Required work
Write out the full listing, matching it line for line.

Given entries
[Start of Attachment]

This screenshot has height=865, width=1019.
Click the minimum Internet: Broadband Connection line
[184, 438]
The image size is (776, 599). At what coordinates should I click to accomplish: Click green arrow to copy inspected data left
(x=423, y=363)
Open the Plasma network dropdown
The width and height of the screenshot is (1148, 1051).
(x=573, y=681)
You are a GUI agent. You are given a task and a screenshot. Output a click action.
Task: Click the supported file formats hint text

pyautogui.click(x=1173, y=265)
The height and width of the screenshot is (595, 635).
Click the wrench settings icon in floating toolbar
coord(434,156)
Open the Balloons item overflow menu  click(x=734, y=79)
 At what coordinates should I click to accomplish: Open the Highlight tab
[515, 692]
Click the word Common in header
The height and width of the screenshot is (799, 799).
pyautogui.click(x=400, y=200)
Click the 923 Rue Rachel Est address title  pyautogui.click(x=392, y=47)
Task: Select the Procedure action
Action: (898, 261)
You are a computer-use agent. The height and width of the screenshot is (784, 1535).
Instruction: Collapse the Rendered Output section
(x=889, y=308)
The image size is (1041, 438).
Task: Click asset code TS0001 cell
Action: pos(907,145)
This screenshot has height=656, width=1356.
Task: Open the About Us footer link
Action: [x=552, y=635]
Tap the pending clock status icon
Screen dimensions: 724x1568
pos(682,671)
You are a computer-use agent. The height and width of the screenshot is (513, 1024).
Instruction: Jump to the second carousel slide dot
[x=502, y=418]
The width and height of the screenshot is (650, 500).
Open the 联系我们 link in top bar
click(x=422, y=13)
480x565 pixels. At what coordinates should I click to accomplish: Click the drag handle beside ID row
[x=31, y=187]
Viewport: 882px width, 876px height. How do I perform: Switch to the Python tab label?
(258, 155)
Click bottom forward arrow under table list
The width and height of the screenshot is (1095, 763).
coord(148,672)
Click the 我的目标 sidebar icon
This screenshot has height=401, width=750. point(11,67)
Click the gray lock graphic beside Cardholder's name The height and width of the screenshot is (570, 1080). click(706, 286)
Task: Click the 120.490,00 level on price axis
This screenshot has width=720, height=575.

[End of Attachment]

Written reply
This screenshot has height=865, width=1019.
Click the minimum Internet: Broadband Connection line
[184, 438]
The image size is (776, 599). At what coordinates should I click to accomplish: Click green arrow to copy inspected data left
(x=423, y=363)
Open the Plasma network dropdown
The width and height of the screenshot is (1148, 1051).
(x=573, y=681)
You are a GUI agent. You are given a task and a screenshot. Output a click action.
Task: Click the supported file formats hint text

pyautogui.click(x=1173, y=265)
The height and width of the screenshot is (595, 635).
Click the wrench settings icon in floating toolbar
coord(434,156)
Open the Balloons item overflow menu  click(x=734, y=79)
 At what coordinates should I click to accomplish: Open the Highlight tab
[515, 692]
Click the word Common in header
The height and width of the screenshot is (799, 799).
pyautogui.click(x=400, y=200)
Click the 923 Rue Rachel Est address title  pyautogui.click(x=392, y=47)
Task: Select the Procedure action
Action: (898, 261)
You are a computer-use agent. The height and width of the screenshot is (784, 1535).
Instruction: Collapse the Rendered Output section
(x=889, y=308)
The image size is (1041, 438).
Task: Click asset code TS0001 cell
Action: pos(907,145)
This screenshot has height=656, width=1356.
Task: Open the About Us footer link
Action: [x=552, y=635]
Tap the pending clock status icon
Screen dimensions: 724x1568
pos(682,671)
You are a computer-use agent. The height and width of the screenshot is (513, 1024).
Instruction: Jump to the second carousel slide dot
[x=502, y=418]
The width and height of the screenshot is (650, 500).
Open the 联系我们 link in top bar
click(x=422, y=13)
480x565 pixels. At what coordinates should I click to accomplish: Click the drag handle beside ID row
[x=31, y=187]
Viewport: 882px width, 876px height. How do I perform: Switch to the Python tab label?
(258, 155)
Click bottom forward arrow under table list
The width and height of the screenshot is (1095, 763).
coord(148,672)
Click the 我的目标 sidebar icon
This screenshot has height=401, width=750. point(11,67)
Click the gray lock graphic beside Cardholder's name The height and width of the screenshot is (570, 1080). click(706, 286)
Task: Click the 120.490,00 level on price axis
This screenshot has width=720, height=575.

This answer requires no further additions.